◆ STUDY TEXT:
:::::
Powerful Yet Lonely: The Distant Quasar Left Alone in its Group

An image of Valentina Missaglia on the walkway in front of a ground-based observatory on a sunny day.
Valentina Missaglia

We are happy to welcome Valentina Missaglia as a guest blogger. She is the first author of the paper that is the subject of our latest press release. She is currently a postdoctoral researcher at the Institute of Astrophysics — FORTH in Heraklion (Crete) in the SMILE (“Search for Milli-LEnses”) group, recently funded by an ERC grant, that aims at investigating the nature of dark matter through observations of gravitational lenses on milli-arcsecond scales. Valentina earned her Ph.D. from the University of Turin (Italy) and her research focuses on radio and X-ray emission from radio-loud active galactic nuclei (which contain supermassive black holes that are rapidly pulling in material, producing intense radio waves) and how these sources interact with the surrounding medium. Before starting her Ph.D. in 2019, Valentina was a visiting student at the Center of Astrophysics | Harvard & Smithsonian, where she collaborated with Dr. Ralph Kraft on observations of galaxy clusters performed with NASA’s Chandra X-ray Observatory.

Looking at the night sky with the naked eye, we can only see an infinitesimal part of what the Universe contains, and the largest part cannot even be “seen”. Radio wavelengths have gifted us some of the most fascinating astronomical sources: radio-loud active galactic nuclei in the centers of galaxies, which can produce jets that extend way farther out from the optical galaxy itself.
:::::
◆ ACTIVITIES:
1) Repeat word for word the part of the blog post that begins with the words "Looking at the" and ends with "optical galaxy itself.".
2) Answer these questions using the blog post:
(a) At which university did Valentina Missaglia earn her Ph.D.?
(b) With which observatory were the galaxy cluster observations she worked on with Dr. Ralph Kraft performed?
(c) According to the last paragraph, what can radio-loud active galactic nuclei produce?

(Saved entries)
:::::
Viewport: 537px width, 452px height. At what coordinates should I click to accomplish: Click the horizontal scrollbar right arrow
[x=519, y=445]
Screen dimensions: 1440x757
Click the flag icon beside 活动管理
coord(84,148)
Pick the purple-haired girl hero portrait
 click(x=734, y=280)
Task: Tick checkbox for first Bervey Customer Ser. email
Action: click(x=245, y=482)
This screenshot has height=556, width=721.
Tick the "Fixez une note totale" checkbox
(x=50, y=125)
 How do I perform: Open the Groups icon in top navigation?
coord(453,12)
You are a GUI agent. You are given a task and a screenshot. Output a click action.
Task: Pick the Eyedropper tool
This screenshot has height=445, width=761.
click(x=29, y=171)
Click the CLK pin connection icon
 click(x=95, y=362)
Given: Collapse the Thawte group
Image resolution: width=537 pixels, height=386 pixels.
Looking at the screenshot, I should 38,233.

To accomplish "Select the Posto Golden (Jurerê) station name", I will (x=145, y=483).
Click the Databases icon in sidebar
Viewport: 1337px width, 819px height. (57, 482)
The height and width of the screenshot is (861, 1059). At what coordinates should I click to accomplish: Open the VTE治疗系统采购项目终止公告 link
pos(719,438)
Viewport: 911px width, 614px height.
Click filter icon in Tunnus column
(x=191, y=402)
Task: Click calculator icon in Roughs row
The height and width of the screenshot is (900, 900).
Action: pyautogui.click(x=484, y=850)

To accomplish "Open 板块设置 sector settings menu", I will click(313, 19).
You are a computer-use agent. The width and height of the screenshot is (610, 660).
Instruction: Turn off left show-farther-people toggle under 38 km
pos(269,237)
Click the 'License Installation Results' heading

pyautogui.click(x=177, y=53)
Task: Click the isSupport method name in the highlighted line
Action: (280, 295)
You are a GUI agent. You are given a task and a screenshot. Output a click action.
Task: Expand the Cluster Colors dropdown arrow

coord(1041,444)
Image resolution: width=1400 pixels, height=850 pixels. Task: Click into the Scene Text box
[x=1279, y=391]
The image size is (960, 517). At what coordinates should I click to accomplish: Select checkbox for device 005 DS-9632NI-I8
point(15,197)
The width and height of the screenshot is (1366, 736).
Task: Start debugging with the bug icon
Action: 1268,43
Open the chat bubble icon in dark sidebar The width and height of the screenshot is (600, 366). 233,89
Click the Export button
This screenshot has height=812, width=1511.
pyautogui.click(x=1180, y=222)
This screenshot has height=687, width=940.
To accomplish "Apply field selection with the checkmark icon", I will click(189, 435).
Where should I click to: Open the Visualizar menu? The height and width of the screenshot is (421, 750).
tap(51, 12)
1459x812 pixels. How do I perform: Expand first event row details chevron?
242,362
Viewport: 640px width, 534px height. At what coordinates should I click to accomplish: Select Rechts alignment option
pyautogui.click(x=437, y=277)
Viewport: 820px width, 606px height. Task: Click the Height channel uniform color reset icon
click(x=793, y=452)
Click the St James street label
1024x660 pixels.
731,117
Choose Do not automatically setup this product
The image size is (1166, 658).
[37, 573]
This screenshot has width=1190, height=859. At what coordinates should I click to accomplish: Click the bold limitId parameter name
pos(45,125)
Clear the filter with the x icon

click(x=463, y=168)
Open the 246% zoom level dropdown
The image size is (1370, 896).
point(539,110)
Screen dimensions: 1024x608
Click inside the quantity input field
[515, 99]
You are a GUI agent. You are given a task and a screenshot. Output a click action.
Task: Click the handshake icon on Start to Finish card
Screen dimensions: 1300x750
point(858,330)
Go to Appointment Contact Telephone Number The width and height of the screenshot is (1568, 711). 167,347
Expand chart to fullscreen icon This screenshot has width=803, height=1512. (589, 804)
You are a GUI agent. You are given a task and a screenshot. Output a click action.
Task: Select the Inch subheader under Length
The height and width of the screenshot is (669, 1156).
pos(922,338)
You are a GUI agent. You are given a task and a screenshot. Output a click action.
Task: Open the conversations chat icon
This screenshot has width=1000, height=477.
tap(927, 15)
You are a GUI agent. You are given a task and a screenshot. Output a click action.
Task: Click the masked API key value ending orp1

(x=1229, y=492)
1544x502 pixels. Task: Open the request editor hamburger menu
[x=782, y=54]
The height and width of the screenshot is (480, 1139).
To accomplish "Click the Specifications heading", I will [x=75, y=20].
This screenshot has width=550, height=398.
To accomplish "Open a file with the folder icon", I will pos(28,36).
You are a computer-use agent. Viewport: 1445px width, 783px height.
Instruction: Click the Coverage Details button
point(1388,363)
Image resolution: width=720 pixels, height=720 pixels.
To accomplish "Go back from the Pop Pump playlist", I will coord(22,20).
:::::
◆ SOLUTIONS IN ORDER:
1)
Looking at the night sky with the naked eye, we can only see an infinitesimal part of what the Universe contains, and the largest part cannot even be “seen”. Radio wavelengths have gifted us some of the most fascinating astronomical sources: radio-loud active galactic nuclei in the centers of galaxies, which can produce jets that extend way farther out from the optical galaxy itself.

2)
(a) The University of Turin, in Italy.
(b) NASA's Chandra X-ray Observatory.
(c) Jets that extend way farther out from the optical galaxy itself.